══ SELECTION ══

It's a non-default choice by the user to require login to view. It's quite rare to find users who do that, but if I were Rob Pike I'd seriously consider doing it too.
A platform that allows hiding of text locked behind a login is, in my opinion, garbage. This is done for the same reason Threads blocks all access without a login and mostly twitter to. Its to force account creation, collection of user data and support increased monetization. Any user helping to further that is naive at best.
I have no problem with blocking interaction with a login for obvious reasons, but blocking viewing is completely childish. Whether or not I agree with what they are saying here (which, to be clear I fully agree with the post), it just seems like they only want an echochamber to see their thoughts.
>This is done for the same reason Threads blocks all access without a login and mostly twitter to. Its to force account creation, collection of user data and support increased monetization.
I worked at Bluesky when the decision to add this setting was made, and your assessment of why it was added is wrong.
The historical reason it was added is because early on the site had no public web interface at all. And by the time it was being added, there was a lot of concern from the users who misunderstood the nature of the app (despite warnings when signing up that all data is public) and who were worried that suddenly having a low-friction way to view their accounts would invite a wave of harassment. The team was very torn on this but decided to add the user-controlled ability to add this barrier, off by default.

═══
══ EXERCISE DATA ══

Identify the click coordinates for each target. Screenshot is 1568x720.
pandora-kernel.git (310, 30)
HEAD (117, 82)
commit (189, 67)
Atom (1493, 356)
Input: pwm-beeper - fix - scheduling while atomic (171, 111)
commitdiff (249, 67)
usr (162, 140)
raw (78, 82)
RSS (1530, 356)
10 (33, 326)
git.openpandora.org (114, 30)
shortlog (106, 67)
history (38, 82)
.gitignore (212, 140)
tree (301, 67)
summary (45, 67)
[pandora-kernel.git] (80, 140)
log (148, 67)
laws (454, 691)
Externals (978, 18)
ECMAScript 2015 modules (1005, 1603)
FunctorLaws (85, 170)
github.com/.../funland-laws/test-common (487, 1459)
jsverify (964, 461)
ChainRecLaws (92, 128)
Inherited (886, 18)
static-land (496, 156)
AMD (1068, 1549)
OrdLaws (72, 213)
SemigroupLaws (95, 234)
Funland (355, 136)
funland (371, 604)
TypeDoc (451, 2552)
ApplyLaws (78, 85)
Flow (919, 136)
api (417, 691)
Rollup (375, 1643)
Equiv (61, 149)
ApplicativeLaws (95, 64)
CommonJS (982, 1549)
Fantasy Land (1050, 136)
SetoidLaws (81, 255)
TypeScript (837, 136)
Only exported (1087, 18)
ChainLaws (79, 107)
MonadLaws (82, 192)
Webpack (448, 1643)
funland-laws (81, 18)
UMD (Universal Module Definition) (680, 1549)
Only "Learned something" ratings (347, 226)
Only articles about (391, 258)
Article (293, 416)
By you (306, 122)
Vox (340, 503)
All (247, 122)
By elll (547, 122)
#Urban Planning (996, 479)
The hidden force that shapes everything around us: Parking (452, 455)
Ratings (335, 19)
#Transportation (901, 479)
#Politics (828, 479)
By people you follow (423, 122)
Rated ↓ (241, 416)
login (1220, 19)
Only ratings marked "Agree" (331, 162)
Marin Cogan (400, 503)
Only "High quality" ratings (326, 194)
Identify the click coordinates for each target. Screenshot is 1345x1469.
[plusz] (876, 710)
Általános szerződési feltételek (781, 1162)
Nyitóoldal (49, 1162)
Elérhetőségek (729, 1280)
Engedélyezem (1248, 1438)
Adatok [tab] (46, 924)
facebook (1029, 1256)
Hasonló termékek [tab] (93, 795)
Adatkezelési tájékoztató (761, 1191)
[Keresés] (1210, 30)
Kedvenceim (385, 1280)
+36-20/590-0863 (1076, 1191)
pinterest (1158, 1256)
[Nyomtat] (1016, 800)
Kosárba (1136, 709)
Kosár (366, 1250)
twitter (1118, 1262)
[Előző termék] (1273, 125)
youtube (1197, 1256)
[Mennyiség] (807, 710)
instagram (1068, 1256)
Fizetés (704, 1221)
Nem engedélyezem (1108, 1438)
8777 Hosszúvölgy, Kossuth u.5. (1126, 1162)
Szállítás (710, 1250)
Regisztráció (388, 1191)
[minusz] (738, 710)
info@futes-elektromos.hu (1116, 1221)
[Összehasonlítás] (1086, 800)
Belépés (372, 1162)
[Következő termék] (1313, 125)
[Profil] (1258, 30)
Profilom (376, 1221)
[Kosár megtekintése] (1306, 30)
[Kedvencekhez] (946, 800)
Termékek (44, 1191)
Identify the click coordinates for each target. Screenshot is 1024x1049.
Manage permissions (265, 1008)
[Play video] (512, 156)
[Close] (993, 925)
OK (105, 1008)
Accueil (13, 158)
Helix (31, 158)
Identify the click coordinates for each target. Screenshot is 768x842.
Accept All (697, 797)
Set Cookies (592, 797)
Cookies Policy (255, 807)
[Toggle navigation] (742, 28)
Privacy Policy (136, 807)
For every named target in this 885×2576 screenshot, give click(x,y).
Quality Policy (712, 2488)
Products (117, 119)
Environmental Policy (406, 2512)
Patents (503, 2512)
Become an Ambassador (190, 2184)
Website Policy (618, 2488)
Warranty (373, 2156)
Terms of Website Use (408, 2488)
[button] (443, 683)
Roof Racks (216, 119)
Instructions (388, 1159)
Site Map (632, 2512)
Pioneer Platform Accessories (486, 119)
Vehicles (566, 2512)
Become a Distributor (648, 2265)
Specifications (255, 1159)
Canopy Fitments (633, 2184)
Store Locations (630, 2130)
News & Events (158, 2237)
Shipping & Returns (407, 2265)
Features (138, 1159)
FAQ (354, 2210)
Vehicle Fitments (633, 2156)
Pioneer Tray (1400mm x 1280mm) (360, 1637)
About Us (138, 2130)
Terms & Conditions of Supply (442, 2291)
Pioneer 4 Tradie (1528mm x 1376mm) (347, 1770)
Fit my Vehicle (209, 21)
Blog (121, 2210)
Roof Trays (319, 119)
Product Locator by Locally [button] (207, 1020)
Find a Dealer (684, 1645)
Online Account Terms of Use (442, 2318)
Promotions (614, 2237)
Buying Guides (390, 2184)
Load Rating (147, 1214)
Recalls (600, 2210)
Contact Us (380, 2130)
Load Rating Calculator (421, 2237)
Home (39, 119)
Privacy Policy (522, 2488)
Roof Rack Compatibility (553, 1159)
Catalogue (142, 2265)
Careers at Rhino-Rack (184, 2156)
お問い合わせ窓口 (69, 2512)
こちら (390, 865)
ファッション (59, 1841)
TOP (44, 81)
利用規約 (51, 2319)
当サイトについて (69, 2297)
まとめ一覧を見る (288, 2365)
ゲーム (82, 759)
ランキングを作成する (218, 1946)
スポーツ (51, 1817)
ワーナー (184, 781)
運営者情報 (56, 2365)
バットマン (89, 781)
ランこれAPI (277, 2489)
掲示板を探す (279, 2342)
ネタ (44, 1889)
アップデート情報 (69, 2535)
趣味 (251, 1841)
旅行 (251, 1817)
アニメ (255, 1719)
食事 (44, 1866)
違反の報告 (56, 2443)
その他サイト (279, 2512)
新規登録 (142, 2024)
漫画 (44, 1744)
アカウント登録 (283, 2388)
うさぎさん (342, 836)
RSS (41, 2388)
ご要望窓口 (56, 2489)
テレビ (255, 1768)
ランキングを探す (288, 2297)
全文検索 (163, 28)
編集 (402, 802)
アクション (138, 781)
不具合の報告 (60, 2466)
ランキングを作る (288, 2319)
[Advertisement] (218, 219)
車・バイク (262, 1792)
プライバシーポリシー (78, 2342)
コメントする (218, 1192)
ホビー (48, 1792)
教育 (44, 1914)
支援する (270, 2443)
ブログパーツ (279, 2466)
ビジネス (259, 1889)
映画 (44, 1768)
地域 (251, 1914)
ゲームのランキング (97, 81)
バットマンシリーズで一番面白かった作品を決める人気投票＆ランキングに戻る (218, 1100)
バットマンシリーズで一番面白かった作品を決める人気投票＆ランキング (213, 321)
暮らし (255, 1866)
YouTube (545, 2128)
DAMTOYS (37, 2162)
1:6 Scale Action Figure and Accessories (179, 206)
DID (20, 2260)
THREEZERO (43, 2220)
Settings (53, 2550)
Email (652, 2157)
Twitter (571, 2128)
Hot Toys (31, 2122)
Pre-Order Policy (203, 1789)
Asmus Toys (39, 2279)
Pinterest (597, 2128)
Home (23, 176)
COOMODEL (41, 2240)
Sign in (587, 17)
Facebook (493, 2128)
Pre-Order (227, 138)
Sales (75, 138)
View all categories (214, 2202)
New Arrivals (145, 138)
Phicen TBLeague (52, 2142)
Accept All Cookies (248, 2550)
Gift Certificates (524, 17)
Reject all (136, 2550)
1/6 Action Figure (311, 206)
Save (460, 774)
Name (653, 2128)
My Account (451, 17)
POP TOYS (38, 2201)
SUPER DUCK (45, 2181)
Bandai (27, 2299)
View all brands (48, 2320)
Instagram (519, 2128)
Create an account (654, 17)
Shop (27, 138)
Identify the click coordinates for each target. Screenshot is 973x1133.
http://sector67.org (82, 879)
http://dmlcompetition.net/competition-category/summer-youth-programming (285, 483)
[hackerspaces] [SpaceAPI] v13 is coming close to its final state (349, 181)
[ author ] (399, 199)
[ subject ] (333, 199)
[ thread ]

═══

**REQUIREMENTS**
A – In the comment thread about Bluesky's login-to-view setting, why was the option to require a login for viewing added? Answer in one to three sentences.
B – Can you convert the records, everything from the line containing "[Keresés] (1210, 30)" down to the line containing "[Összehasonlítás] (1086, 800)", into a Markdown table with the columns No. and Record, numbering each row and leaving out blank lines?
The text and the records have nothing to do with each other.

**SOLUTION LIST**
A – Early on the site had no public web interface, and when one was being added, many users worried that an easy way to view their accounts would invite a wave of harassment. The team, though torn, responded by letting users add this barrier themselves, with the setting off by default.

B –
| No. | Record |
|---|---|
| 1 | [Keresés] (1210, 30) |
| 2 | Kedvenceim (385, 1280) |
| 3 | +36-20/590-0863 (1076, 1191) |
| 4 | pinterest (1158, 1256) |
| 5 | [Nyomtat] (1016, 800) |
| 6 | Kosárba (1136, 709) |
| 7 | Kosár (366, 1250) |
| 8 | twitter (1118, 1262) |
| 9 | [Előző termék] (1273, 125) |
| 10 | youtube (1197, 1256) |
| 11 | [Mennyiség] (807, 710) |
| 12 | instagram (1068, 1256) |
| 13 | Fizetés (704, 1221) |
| 14 | Nem engedélyezem (1108, 1438) |
| 15 | 8777 Hosszúvölgy, Kossuth u.5. (1126, 1162) |
| 16 | Szállítás (710, 1250) |
| 17 | Regisztráció (388, 1191) |
| 18 | [minusz] (738, 710) |
| 19 | info@futes-elektromos.hu (1116, 1221) |
| 20 | [Összehasonlítás] (1086, 800) |